Reading passage START
If this is what Proverbs 31 has in mind, then Lemu'el could be
its king or chieftain; it could even be that melekh means here a man of
property and substance, a wealthy baron, as may also be the case in
Ecclesiastes 1:1. If, however, Massa is a place, why does Proverbs 30:1
utilise the word in the form ha-massa, "the Massa"? Why is
Proverbs interested in Massa at all when precedents could have been
quoted from nearer home? If Lemu'el is Solomon, why call his
kingdom Massa when it would make more sense to use the name Israel?
Understanding massa as "message" works better within the
context of Proverbs 30:1. Also unusual is the form used to name the
king, "Lemu'el melekh"--"Lemu'el king",
rather than the standard Hebrew usage of Ha-melekh Lemu'el or
Lemu'el hamelekh. The solution seems to be to view massa as a play
on words, as both "message" and a place name.
Are the two women of Proverbs 31 connected? We could identify the
wise woman of 31:1-9 and the woman of worth of 31:10-31 if we could
assume that Solomon is Lemu'el, that Lemu'el's mother is
Batsheva, and that Solomon/Lemu'el listened to his mother's
rebuke and said, "What a clever woman my mother is!" and then
lauded her with a hymn. Impressive, but unlikely. The woman of the
second passage is not a royal queen. The passage is more likely to be an
independent composition, an antithesis to verses 1-9. The eshet hayyil
described in verses 10-31 is certainly a woman of worth, but her
worthiness is business-like, pragmatic and thrifty.
Reading passage END
● Exercises:
A. Please retype everything from "Understanding massa as" down to "a place name." in the passage on Proverbs 31.
B. Decide whether each statement agrees with the passage on Proverbs 31. Answer yes or no for each, and quote the words of the passage that decide it.
(i) The woman of the second passage is a royal queen.
(ii) The passage proposes reading massa as both "message" and a place name.
(iii) The worthiness of the eshet hayyil is described as business-like.
C. Quote in full every sentence in the passage on Proverbs 31 that ends with a question mark.
Source data START
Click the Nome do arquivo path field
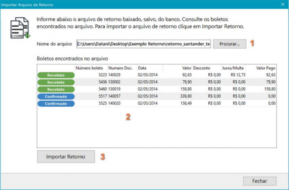This screenshot has height=190, width=289. click(x=144, y=44)
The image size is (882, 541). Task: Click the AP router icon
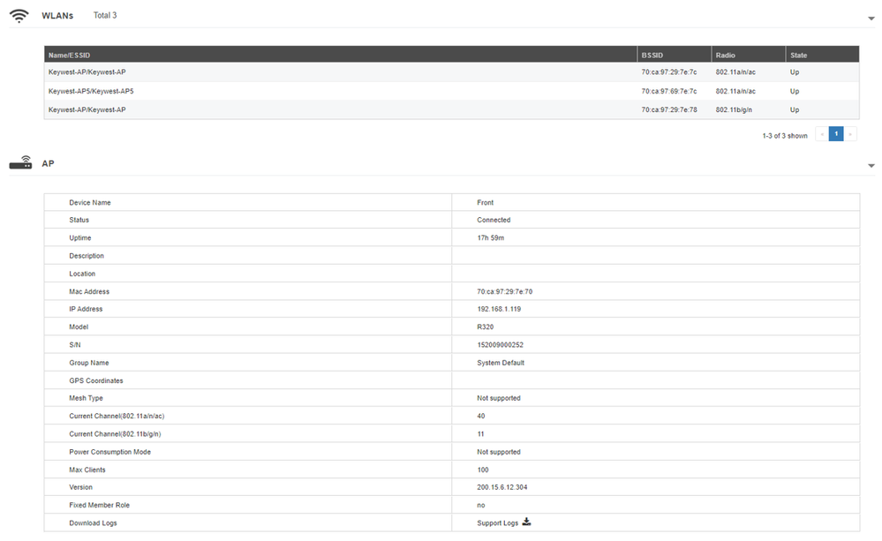pos(20,163)
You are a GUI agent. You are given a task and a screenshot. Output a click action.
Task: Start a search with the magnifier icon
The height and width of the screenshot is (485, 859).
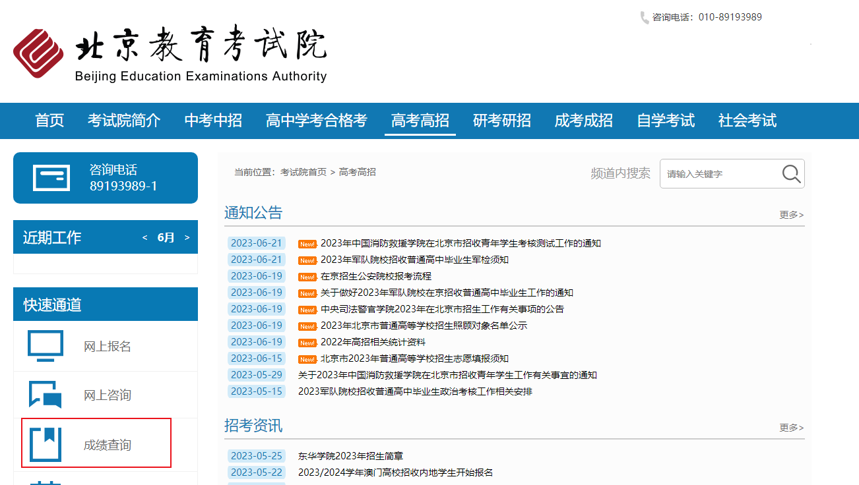pyautogui.click(x=790, y=173)
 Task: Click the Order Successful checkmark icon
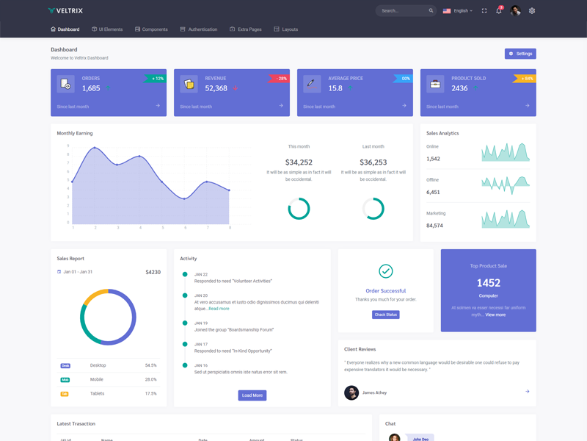coord(386,271)
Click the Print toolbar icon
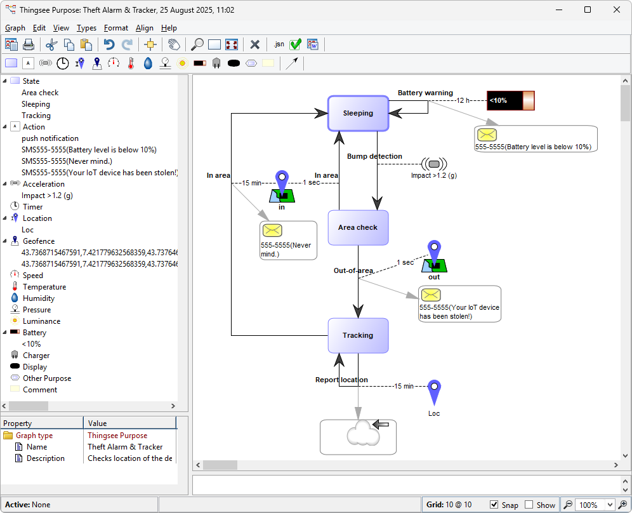Screen dimensions: 632x513 click(29, 44)

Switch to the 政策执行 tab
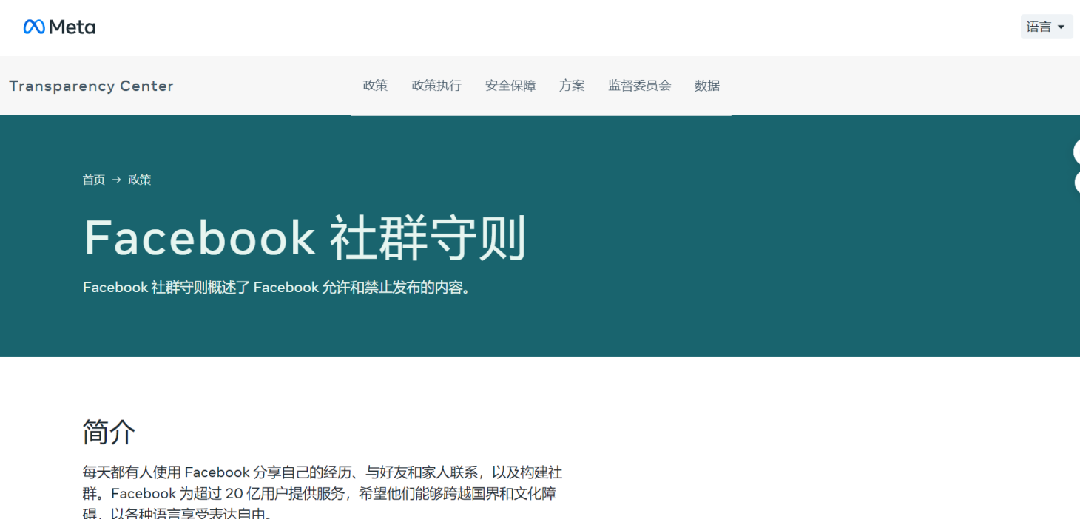pos(436,85)
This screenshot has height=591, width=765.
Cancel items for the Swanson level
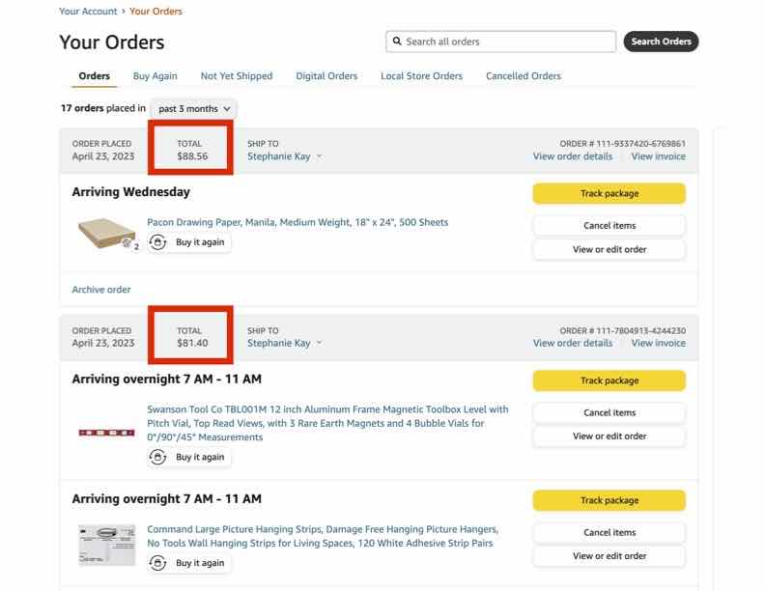609,412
Source data END
● Answers to each task:
A.
Understanding massa as "message" works better within the
context of Proverbs 30:1. Also unusual is the form used to name the
king, "Lemu'el melekh"--"Lemu'el king",
rather than the standard Hebrew usage of Ha-melekh Lemu'el or
Lemu'el hamelekh. The solution seems to be to view massa as a play
on words, as both "message" and a place name.

B.
(i) No: "The woman of the second passage is not a royal queen."
(ii) Yes: "The solution seems to be to view massa as a play on words, as both "message" and a place name."
(iii) Yes: "her worthiness is business-like, pragmatic and thrifty."

C.
1. "If, however, Massa is a place, why does Proverbs 30:1 utilise the word in the form ha-massa, "the Massa"?"
2. "Why is Proverbs interested in Massa at all when precedents could have been quoted from nearer home?"
3. "If Lemu'el is Solomon, why call his kingdom Massa when it would make more sense to use the name Israel?"
4. "Are the two women of Proverbs 31 connected?"